(ORDO NEWS) — The results of numerous laboratory analyzes of minerals found in samples from Antarctica may give scientists a better understanding of the surface and underground environment of Mars and pinpoint the location of potentially habitable underground regions, says Elizabeth K. Sklute, a researcher at the Planetary Science Institute.
Jill Mikuki of the University of Tennessee at Knoxville collected seawater samples from Blood Falls at the endpoint of Taylor Glacier, Antarctica. It flows from an underground reservoir that has been isolated for perhaps thousands of years.
The flow of sea water deposits material, which is the surface manifestation of the underground environment, in which a microbial community thrives. Initially, there was water, but over time, the deposits on the surface turn red, which gave the name Blood Falls (Bloody Falls).
The samples were further characterized using microprobe and inductively coupled plasma optical emission spectroscopy for chemical analysis, as well as X-ray diffraction, scanning electron microscopy and transmission electron microscopy for mineralogy, crystallography and chemistry analysis.

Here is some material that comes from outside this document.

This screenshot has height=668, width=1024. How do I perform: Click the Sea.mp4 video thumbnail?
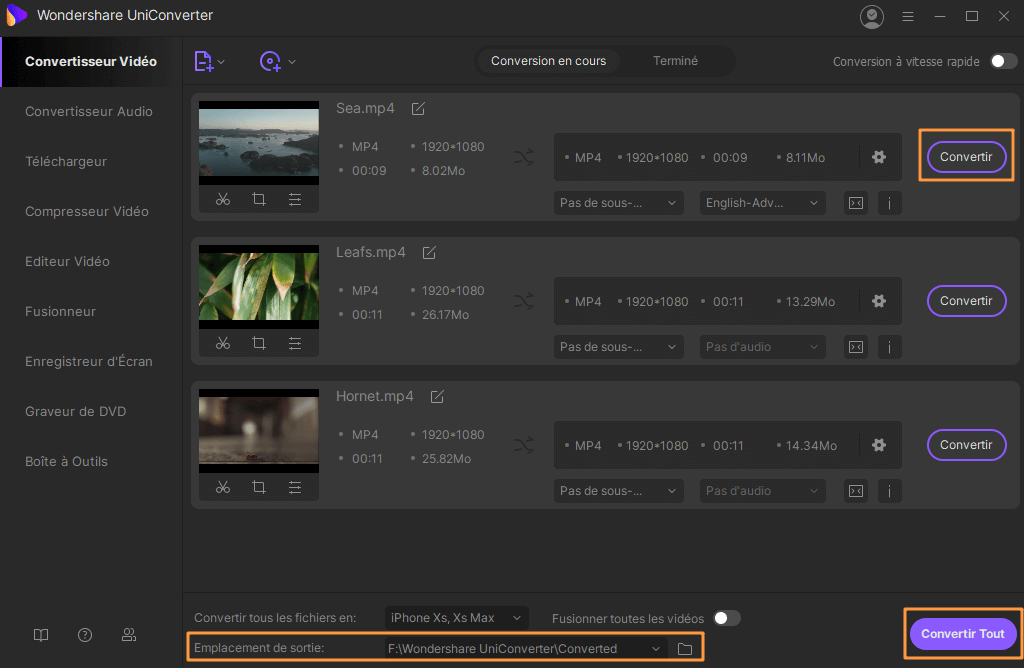coord(259,143)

“We take each of these little pieces of information and glue them together to form a coherent image, because one method can tell you really well if certain things are there, and another can completely miss something, simply because the connections or atoms do not respond to such energies,” the scientists explain.

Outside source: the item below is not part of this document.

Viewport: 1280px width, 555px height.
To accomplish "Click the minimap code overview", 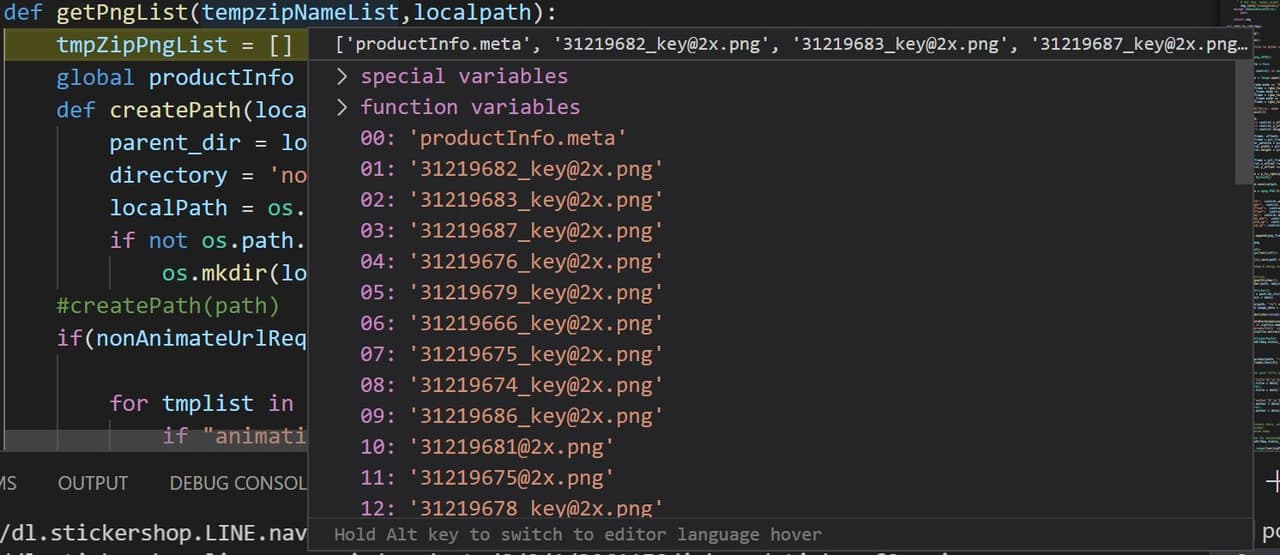I will [1265, 200].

“By combining these methods, we have determined the detailed mineralogical composition of this Mars analogue and learned that the deposit is composed mainly of carbonates, and that the red color of Blood Falls is due to the oxidation of dissolved iron ions (Fe2+) by exposure to air, probably in combination with other ions.
Instead of forming ferruginous (Fe3+) minerals, which normally occurs on Earth, seawater turns into amorphous (no long-range structure) nanospheres containing iron and a variety of other elements such as chlorine and sodium.
Amorphous materials have been found throughout the Gale crater on Mars by the Curiosity rover,” said Sklute. “To date, we have not been able to determine what the amorphous material on Mars is made of. Finding something similar in the natural environment on Earth is very interesting.
We don’t say that it is a biosignature because it is not produced by microbes, but rather by the chemistry in which microbes live. However, this gives us a clue as to where to look for another frozen world,” Sklyut said.